Year 3/4 Chickens

During term 1 our Year 3/4 class looked after and hatched baby chickens in the classroom. This was done through a program called Living Eggs. Jackie organised all the resources required to set up and hatch the eggs through the Living Eggs program. The class was supplied with fertilised eggs, incubator and other materials needed to successfully hatch and look after the chicks.

Living Eggs supplies:

Embryo eggs, 2-3 days from hatching.

The Living Eggs incubators specially designed for classroom hatching.

A brooder box complete with heat light, bedding, feed and waterer is supplied which allows teachers and children easy observation and access to the chicks.

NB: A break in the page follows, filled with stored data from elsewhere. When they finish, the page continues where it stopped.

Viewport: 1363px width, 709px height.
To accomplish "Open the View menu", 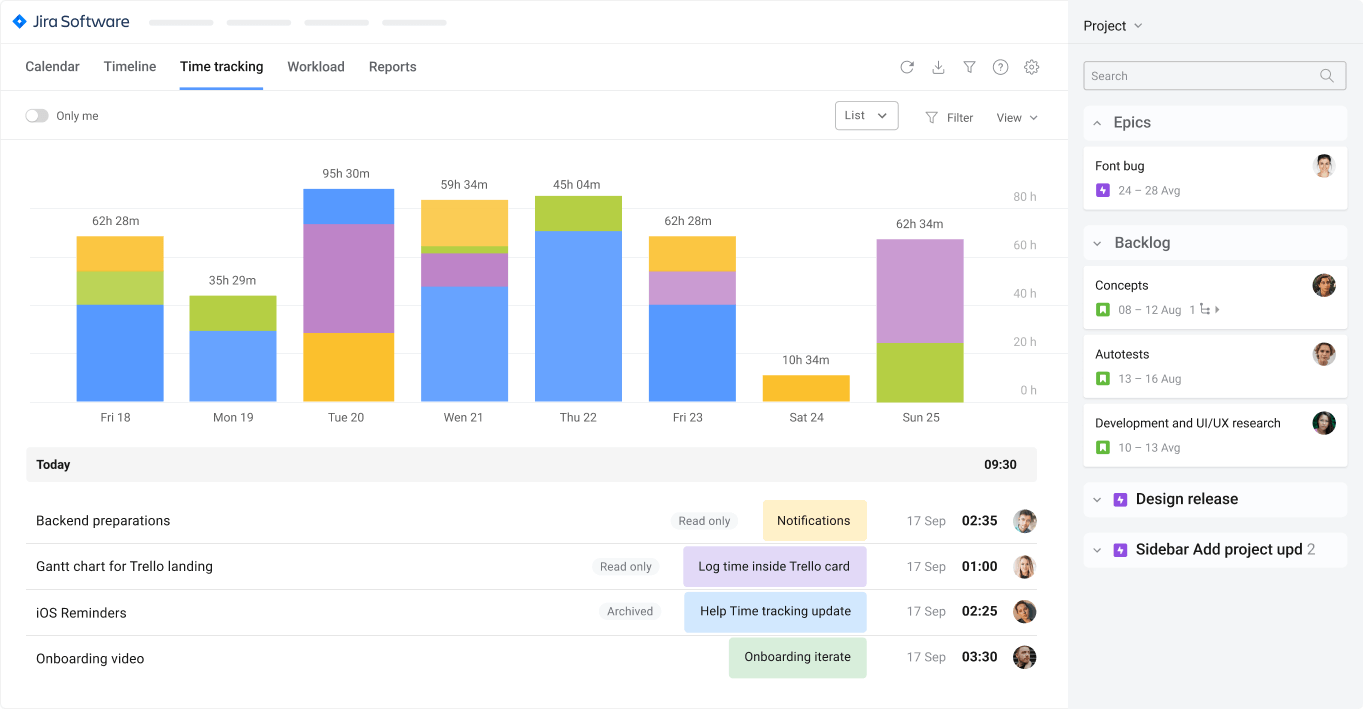I will (x=1015, y=117).
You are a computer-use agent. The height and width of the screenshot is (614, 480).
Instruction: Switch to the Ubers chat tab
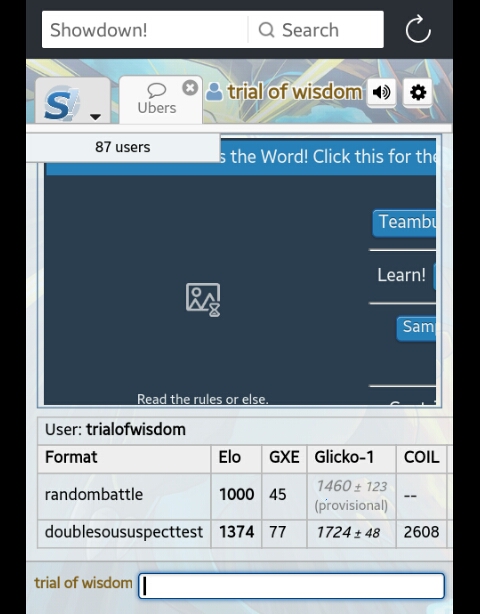point(157,99)
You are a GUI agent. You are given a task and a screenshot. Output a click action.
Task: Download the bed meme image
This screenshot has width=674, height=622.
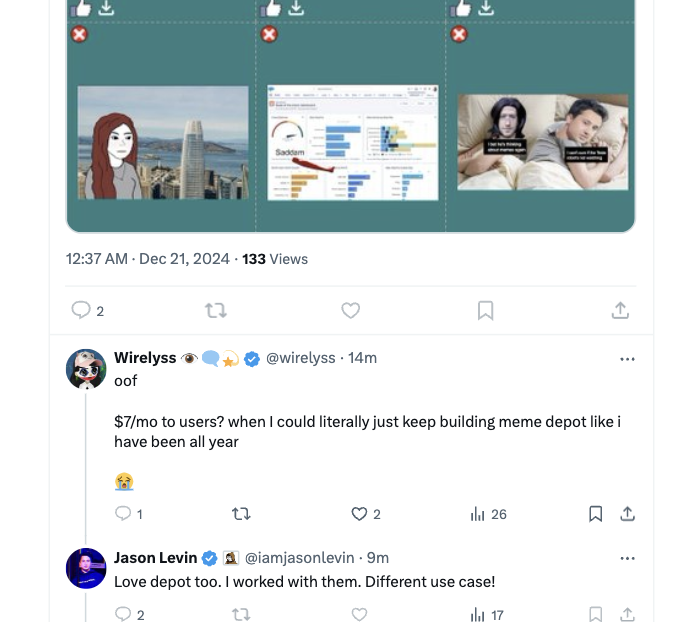click(487, 8)
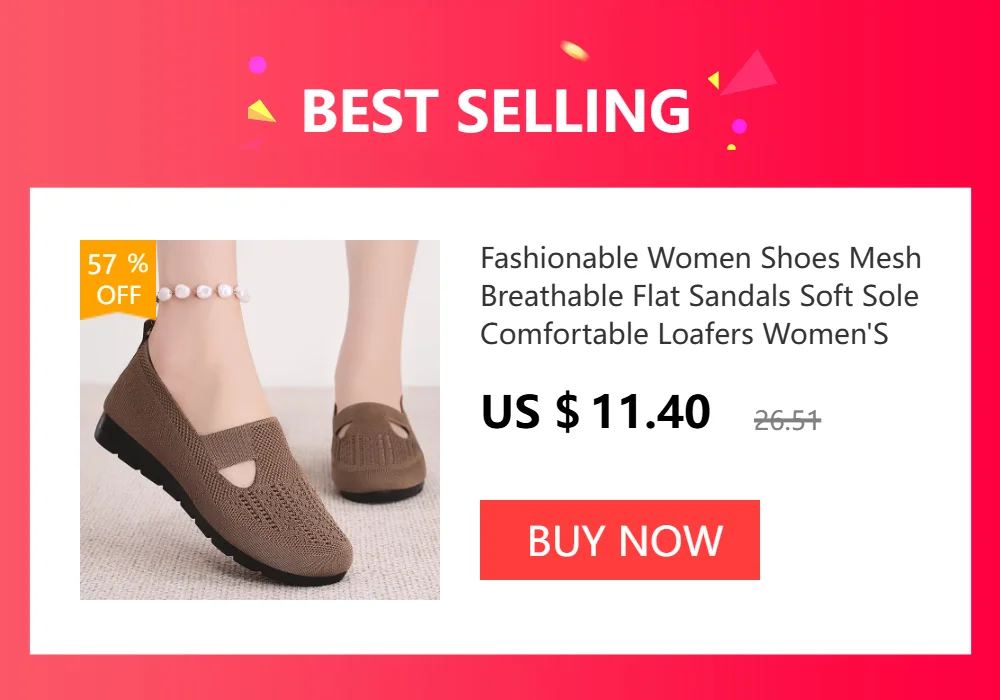Click the BEST SELLING banner heading

(496, 110)
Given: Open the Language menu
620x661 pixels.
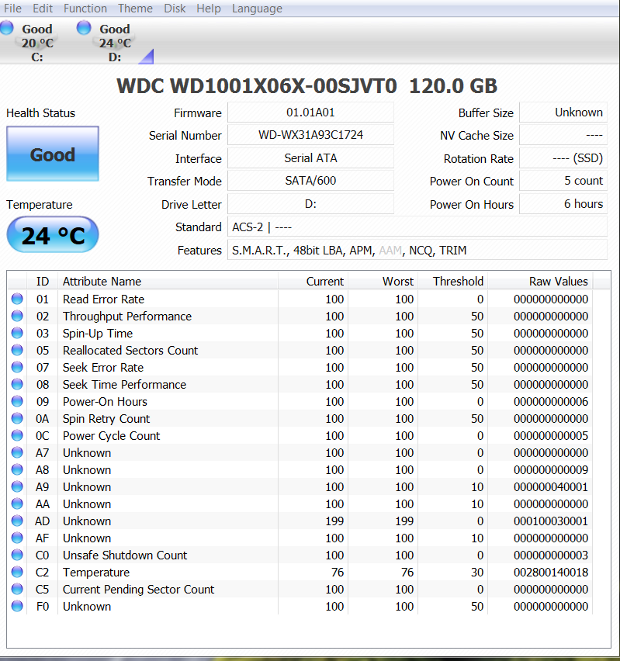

Teachers Resources, including hundreds of activities directly linked to the National Curriculum are supplied on a CD with the kit.

Colourful wall posters are supplied depicting Life Cycles and Embryo Development, depending on your pupils’ ages.

The kids were very excited throughout the whole program particularly when the eggs hatched. Watching the chicks breaking the eggs and coming out was definitely a highlight for the students (and staff) who got to witness it happen. For those of you who missed the chicks hatching there is a video below.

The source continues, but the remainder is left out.